またこの城に入ってあの大群を退治しなければならないのか、と考えると憂鬱だが、ひとまず無事に切り抜けられたのは幸運なことだった。
しかし、城を出たヴィゼにはもう一つ、問題があるのだ。
それは。
――この手をいつ離すか、ということだった。
城を出る際、咄嗟に握った小さな手のひら。
ヴィゼは己が握る少女の手の温度を強く意識し、そろり、とその白い手首の細さに目を向ける。そこから辿っていけば、黒い瞳がじっとヴィゼを見つめていた。
――やはり、
既視感。
ヴィゼは無意識に息を詰める。
ヴィゼにつられるように、一息吐いた仲間たちの視線も、少女へと集まった。
ヴィゼを救った少女。
一体彼女は何者で、突然どこから現れたのか。
少なくとも、害を為すような存在でないのは確かであろうが――、と、仲間たちは顔を見合わせる。
そのわずかの沈黙の間を、緑の香りを濃く乗せた風が吹き抜けていった。
その風を見送り、とにかく、まずは礼を言うべきだろう、とヴィゼは口を開きかける。
だが、
「あるじ」
それを制するように、ヴィゼは黒い少女に再びそう呼ばれた。
「危地は脱した。わたしはここで失礼しようと思う」
「え……、」
「だから、手を、離してはもらえまいか」
――そうだ、離さなければ。
ヴィゼはしかし、それは駄目だ、と何故か強く思ってしまった。
むしろ、その華奢な手を掴む手に、力を込めてしまう。
――ここで離したら、また……。
また――と考えて、ヴィゼは戸惑った。
自分の心が掴めずに、ヴィゼは出会ったばかりのはずの少女を、途方に暮れたようにただ見つめることしかできない。
「あるじ?」
そんなヴィゼの様子に、少女は首を傾げた。
ヴィゼは慌てて、弁明を口にする。
「えっと、あの、できればお礼をさせてほしい」
「あるじをお守りするのは当然のこと。
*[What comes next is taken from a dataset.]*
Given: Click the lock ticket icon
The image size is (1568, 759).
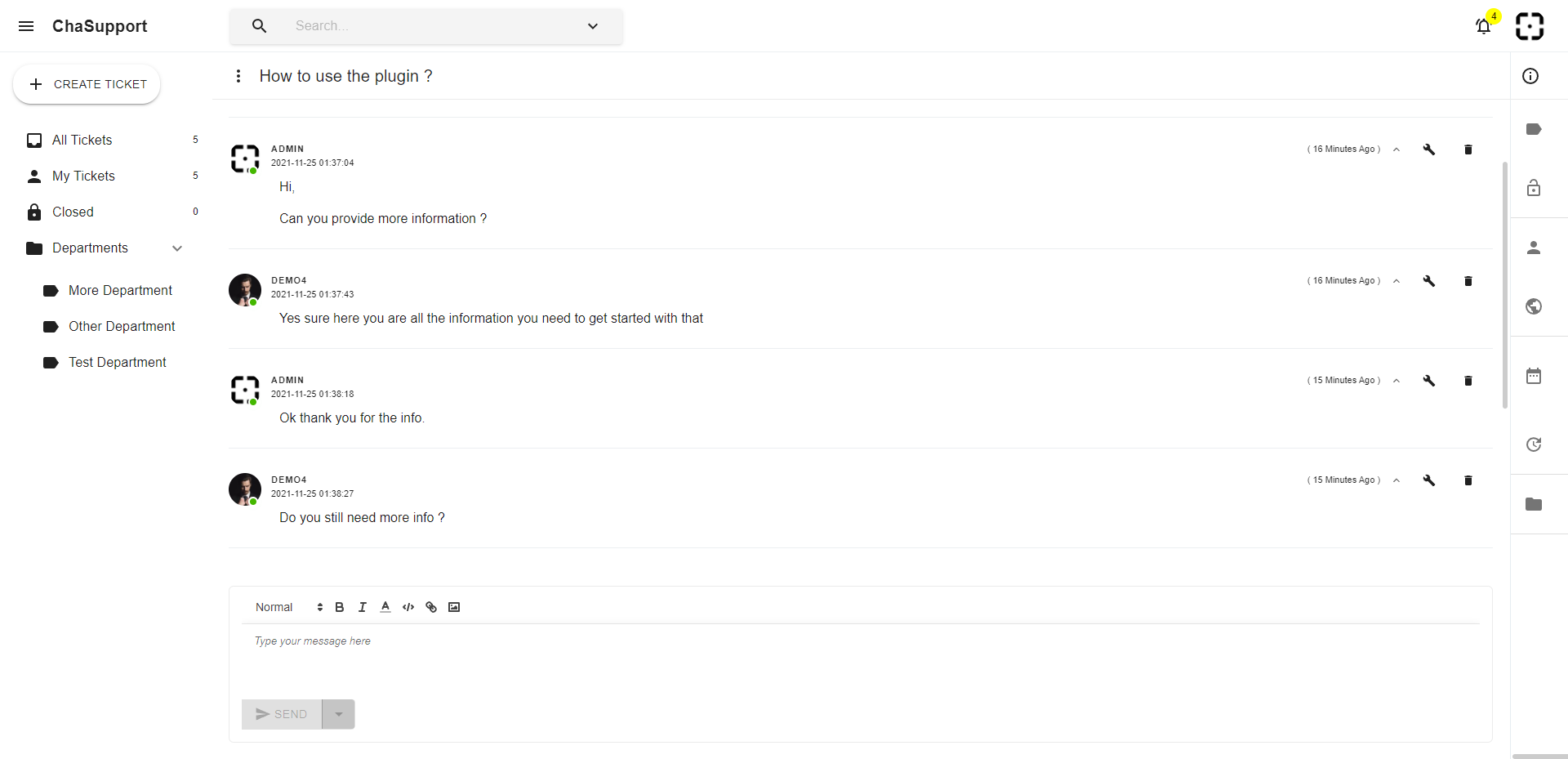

礼をいただくなど……」
少女は一瞬目を丸くしたが、生真面目にそう返した。
「……いや、でも――というか、主って?」
「あるじはあるじだ」
きっぱりと返されて、ヴィゼは困惑した。
「ええっと……」
「お前、こんな可愛らしい嬢ちゃんを覚えてないのかよ」
リーダーと恩人の様子を見ていたエイバは、ついつい呆れて口を挟む。
「ヴィゼやんのこと、主、って呼ぶくらいには何かあったみたいやのに」
「しかもワイバーンを一刀両断にした腕前の持ち主、なのですからなぁ」
仲間たちの言葉に、ヴィゼは眉を下げた。
少女は非常に整った容姿の持ち主である。その上に、あの実力。
一度会っているのなら、確かに、記憶に残っていそうなものだ。
だが、ヴィゼは思い出せなかった。
人違い、という可能性を、彼は考える。
一方で、ヴィゼは強く己を襲う既視感を、気のせいだなどと否定できないのだった。
真っ直ぐにヴィゼを見つめてくる、その瞳はまるで、そう、黒水晶のようで――。
ヴィゼが考え込んでいると、目の前の少女は口元をそっと笑みの形にする。それは、花のつぼみが綻ぶかのようだった。
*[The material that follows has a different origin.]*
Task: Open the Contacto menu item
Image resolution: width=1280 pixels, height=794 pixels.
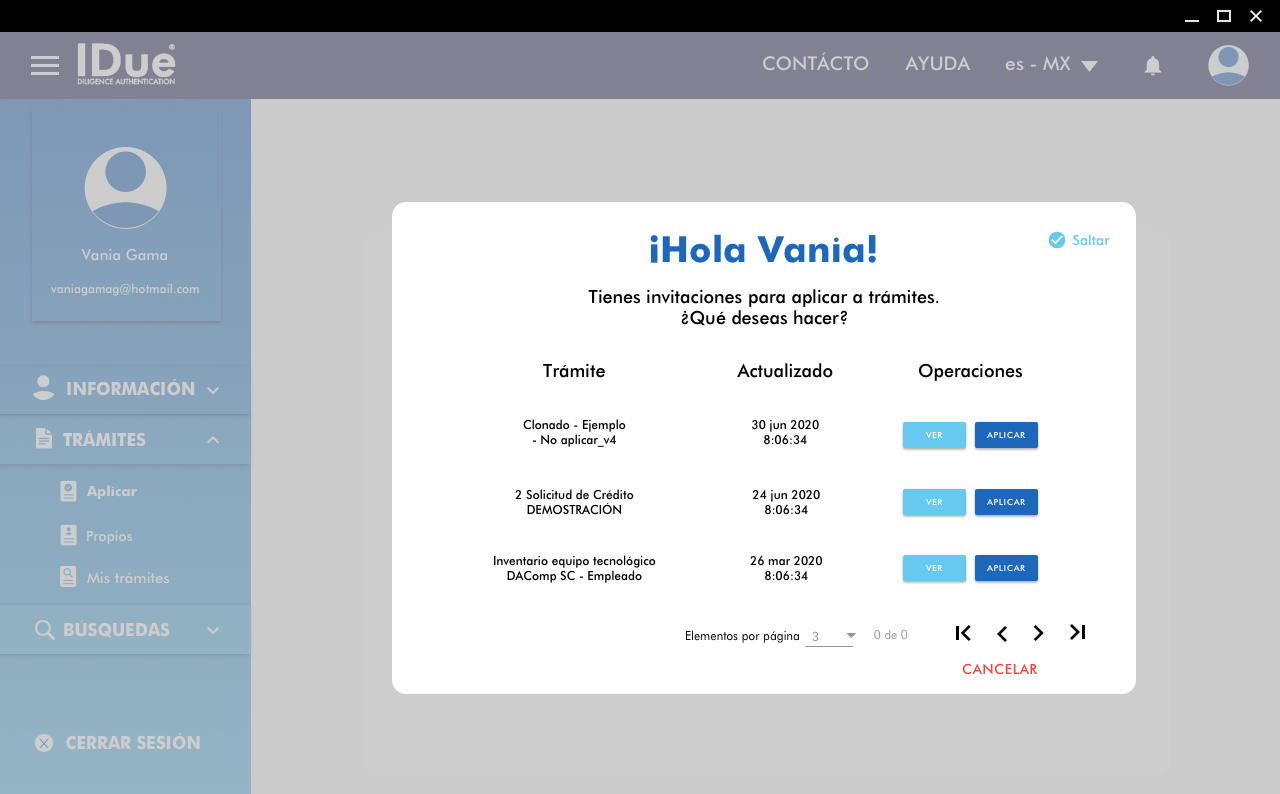Action: [x=815, y=64]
「あるじが覚えていないのも無理はない。わたしがあるじに救われ、あるじと仰ぎ従うようになったのはもう幾年も前のことだ。それに、あの頃のわたしは弱かった」
「僕が、救った……?」
「そうだ、あるじ。わたしは、その恩を少し返しただけなのだ。だから、気にしないでほしい」
そういうわけにもいかない。
彼女がワイバーンを倒してくれていなければ、ヴィゼは深手を負っていた。
恩を少し返しただけ、と少女は言うが、少しどころではない、とヴィゼは思う。
だから、焦って口にしたことではあるが、きちんと礼をしたい、というのはヴィゼの本心だった。
けれどそれ以上に。
やはりヴィゼは、少女が去って行く、その後ろ姿を見送りたくないと、そう思ってしまうのだ。
どうすれば、それが可能だろうか。
戦場であればいくつでも有用な策を生み出せるヴィゼが、この時は焦るばかりで上手い言葉を見つけられない。
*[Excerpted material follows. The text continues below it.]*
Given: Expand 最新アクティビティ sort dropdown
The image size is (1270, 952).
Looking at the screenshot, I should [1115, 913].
その様子を見守っていた仲間たちは、ここはリーダーの味方をしようと目で意思疎通を図り、ヴィゼに助け船を出すことにする。
まず一歩前に出たのは、エイバだ。
「あー、俺たちとしても、礼をしたいと思うわけなんだが……。ヴィゼは駄目でも、俺たちならどうだ?」
「え……」
それに、少女は目を丸くする。
「この城を無事に出られたのは嬢ちゃんのおかげだ。俺たちとしても、礼をしたい。せめてちっさい女の子を送るくらいはさせてもらいたいもんなんだがな」
口を滑らせたエイバに、仲間たちの焦りの視線が突き刺さった。
案の定、少女は気分を害したように、エイバを睨む。
「……気持ちは、有り難く思う……」
その口調は冷たい。
「だが、わたしは無駄にでかい大剣使い殿が思っているほど幼くはないので、問題ない」
「無駄に、でかい……?」
返された形容に青筋を浮かべるエイバだが、すかさずレヴァーレがその前に回り込んだ。
実を言えばこの二人は夫婦で、夫の不始末は妻である自分が、とレヴァーレはこっそりエイバをどつきながら詫びる。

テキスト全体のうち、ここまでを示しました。